Oh, how we need laughter right now.
Correction: We need the right kind of laughter right now.
If you look at the definition of laughter, you’ll find it’s not always the spontaneous expression of joy we lean toward. It can also express contempt or mockery.
I was reminded of this as I read Genesis 21. There are several instances of laughter in the chapter.
- Sarah said, “God has made me laugh, and everyone who hears will laugh with me.”—an expression of joy at the birth of her long-awaited son.
- But Sarah saw (Ishmael) laughing (or mocking in some translations). The root word for mocking is the same as the root word for laughter in this context.

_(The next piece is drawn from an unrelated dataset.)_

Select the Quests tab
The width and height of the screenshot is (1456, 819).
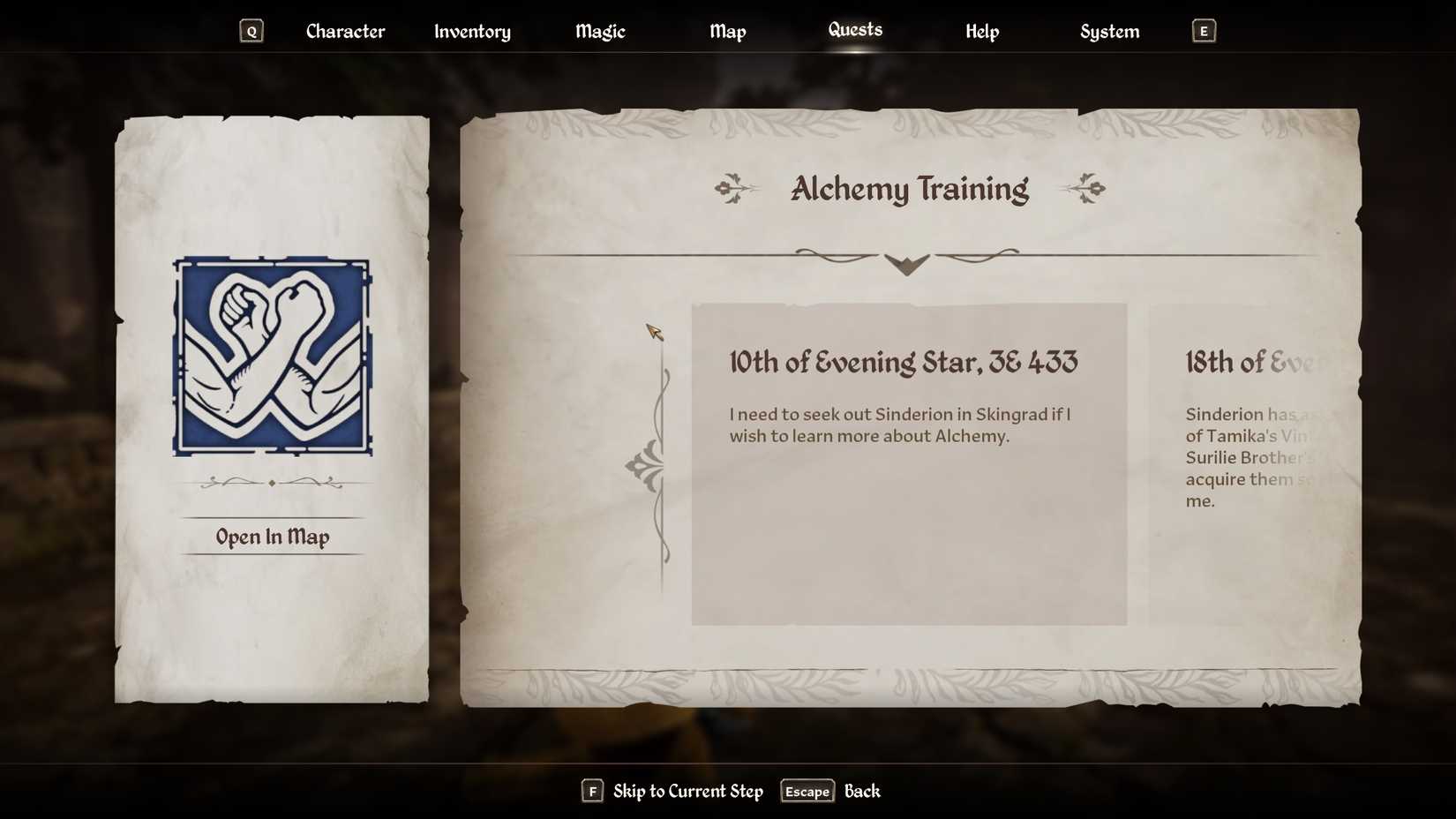pos(855,29)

- As a reminder, Abraham and Sarah’s son (Ishmael’s half brother) Isaac’s name transliterates as “he laughs/will laugh.”
I have known people who laugh in their nervousness. They are uncomfortable or uncertain in how to respond to a situation, so they laugh. It might alleviate their own anxiety, but it does little to comfort or respect the other person/people around them. The discomfort spreads. It’s difficult to overcome, but with time and effort, their laughter can be replaced by a pause or brief response that acknowledges and respects the other.

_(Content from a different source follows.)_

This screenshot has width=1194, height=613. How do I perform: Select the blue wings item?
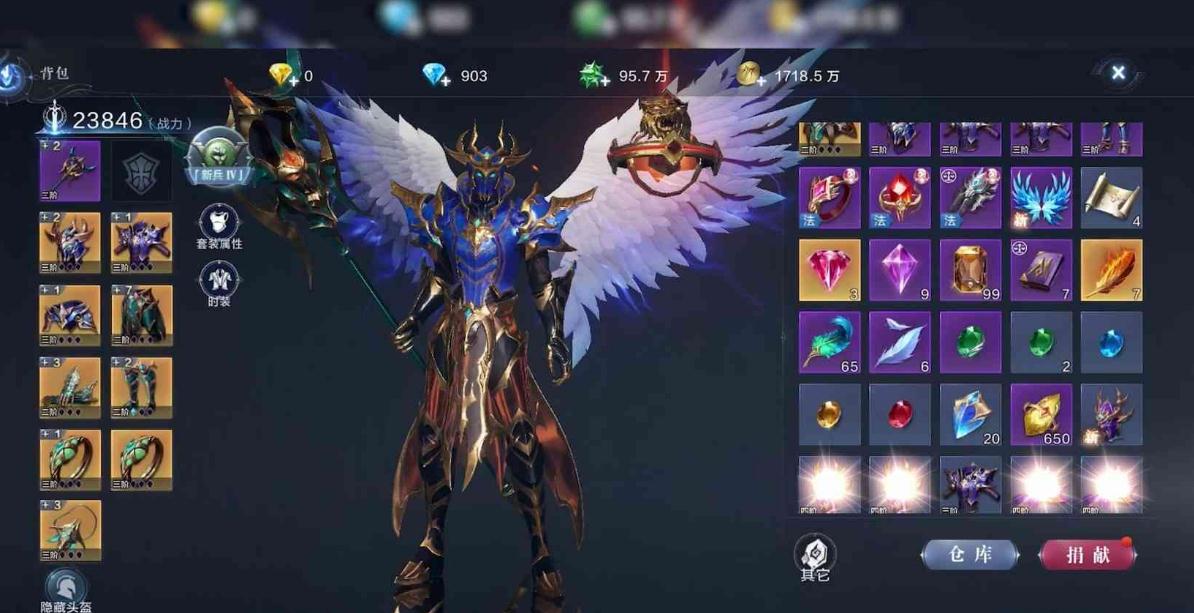click(x=1041, y=197)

Of course, mocking is a bit more mean-spirited. It can be seen as a threat, disrespect, or dismissiveness. Because mocking is so closely related to laughter, we often excuse it. Whether we claim we’re being sarcastic or “just joking,” we need to acknowledge the impact we have on others, even if we are not willing to be honest about our motivations.

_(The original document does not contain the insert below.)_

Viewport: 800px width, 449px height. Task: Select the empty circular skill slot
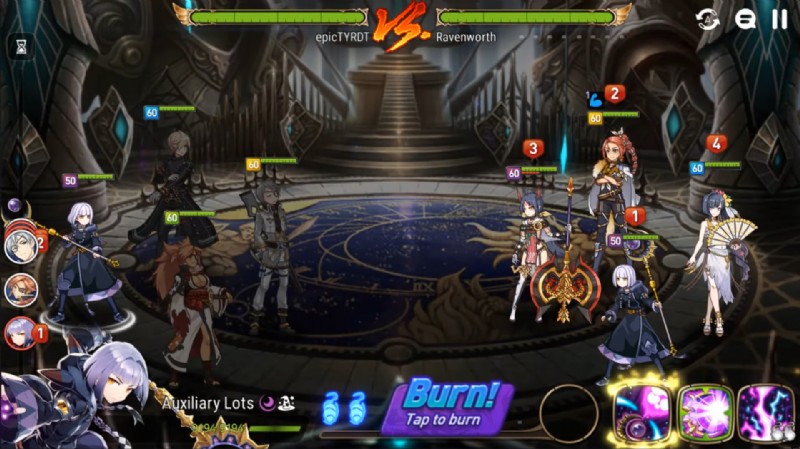pyautogui.click(x=568, y=411)
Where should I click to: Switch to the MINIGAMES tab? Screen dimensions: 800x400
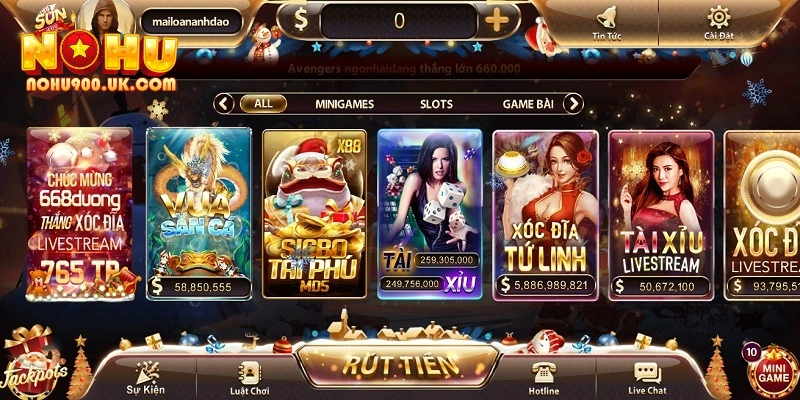coord(345,103)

What could those motivations be? Jealousy, insecurities, show of power, defensiveness, revenge, manipulation. Add your own to the list. Basically, the motivations of mocking are not good. We might justify them to be not bad, but it doesn’t mean they’re good. We don’t always know what someone’s intentions are, but we can certainly keep our own in check.
Laughter can enhance our lives. It can also damage others. Let’s be mindful and live with a laughter that shares joy and comfort.